■ Aim of the task
Please answer from the banana bread recipe below: what size pan is the bread baked in?

■ Given text
==*==
There’s nothing cozier than a fresh-baked loaf of banana bread in the fall, and this version has a sweet pumpkin maple twist you’ll love! Made in just one bowl with simple pantry ingredients, this Spiced Maple Pumpkin Banana Bread is moist, lightly spiced with cinnamon, and topped with pepitas for the perfect finish.

Golden pumpkin banana bread squares sprinkled with pepitas on a parchment-lined surface.

A Quick Look At The Recipe

Recipe: Maple Pumpkin Spice Banana Bread

Ready In: 1 hour

Serves: 12 slices

Staple Ingredients: pumpkin puree, eggs, ripe bananas, flour, cinnamon, maple syrup.

What Makes It Special: baked in an 8″x8″ pan this banana bread takes on a ‘cornbread’ look but has the moist delicious flavor with hints of pumpkin spice and maple. Not overly sweet and perfectly moist, the pepitas add a nice nutty crunch!

Banana bread is one of those super simple quick breads that doesn’t require yeast or time to rise! Made with a base of melted butter, no mixer is needed, and the batter comes together quickly in one bowl.

Naturally sweetened with the ripe bananas + maple syrup, the pumpkin puree adds the necessary moisture which keeps the bread light and airy.

Extra pumpkin puree? Make this overnight baked pumpkin French toast or my pumpkin chai snickerdoodles! Check out all of my tasty banana bread recipes here for even more recipe inspiration.

Rustic serving dish filled with squares of maple pumpkin banana bread topped with pepitas.

Helpful Pointers

  • Using Frozen Bananas: frozen bananas are a great option, as long as they are nice and ripe. If using frozen, make sure to thaw fully and strain or squeeze out extra moisture so the batter doesn’t get too wet.
==*==
■ Source excerpt

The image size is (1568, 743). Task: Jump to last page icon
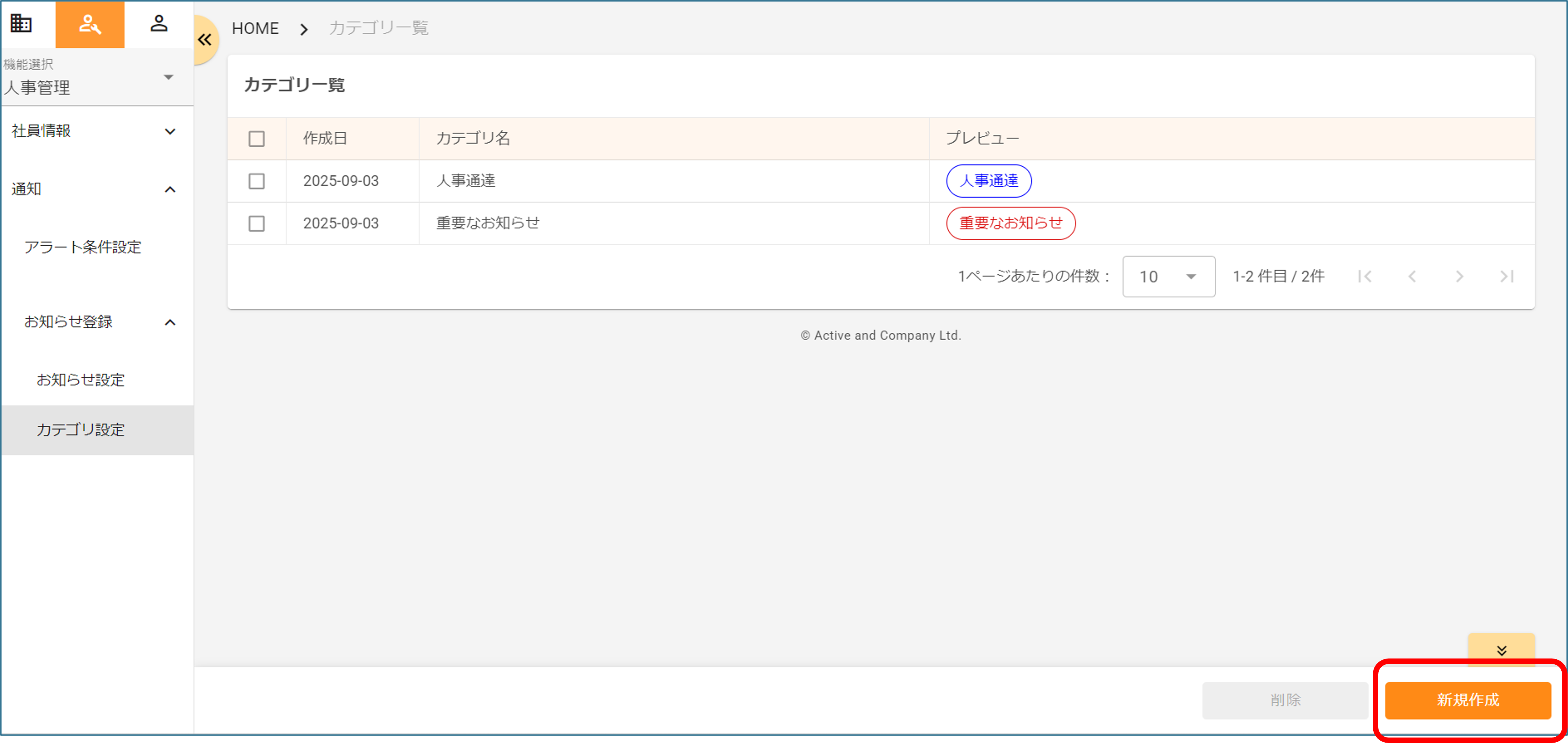click(1507, 277)
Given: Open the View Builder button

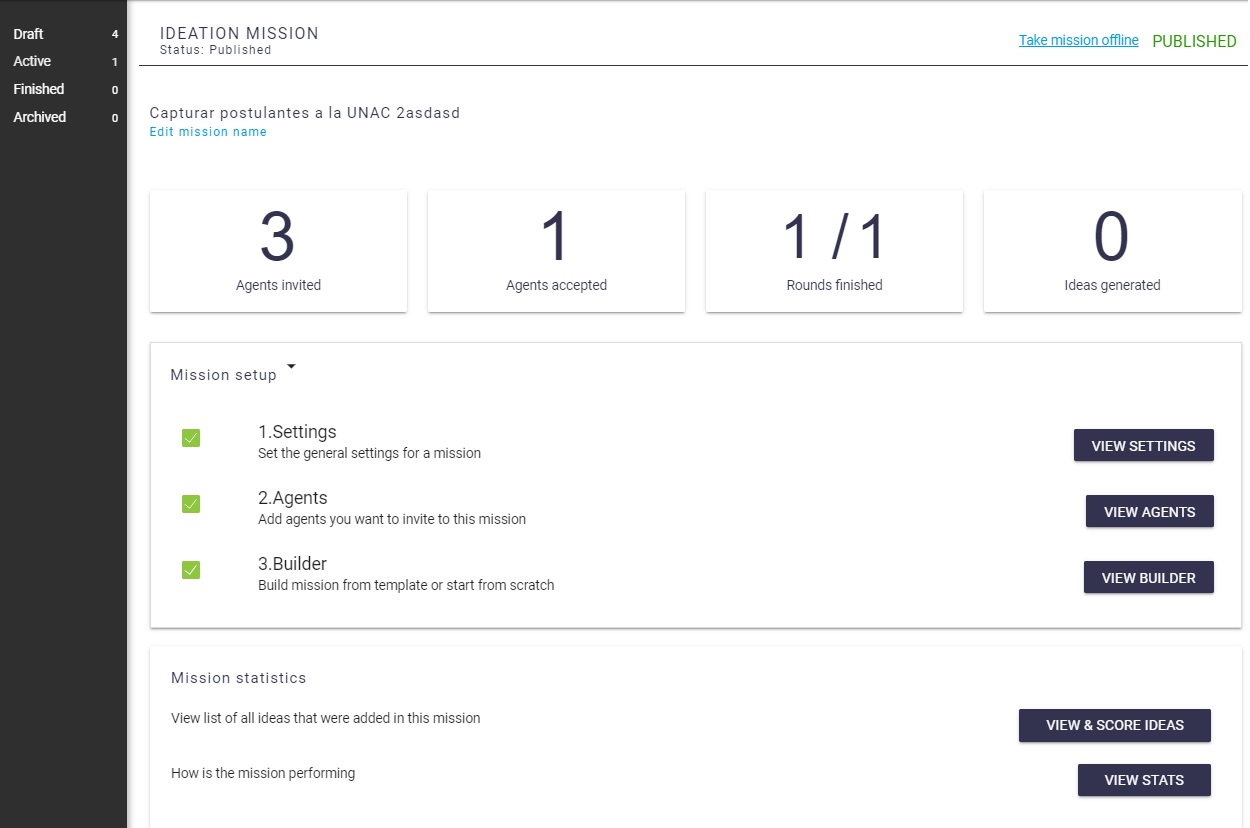Looking at the screenshot, I should (x=1148, y=578).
==*==
■ The output
An 8″x8″ pan.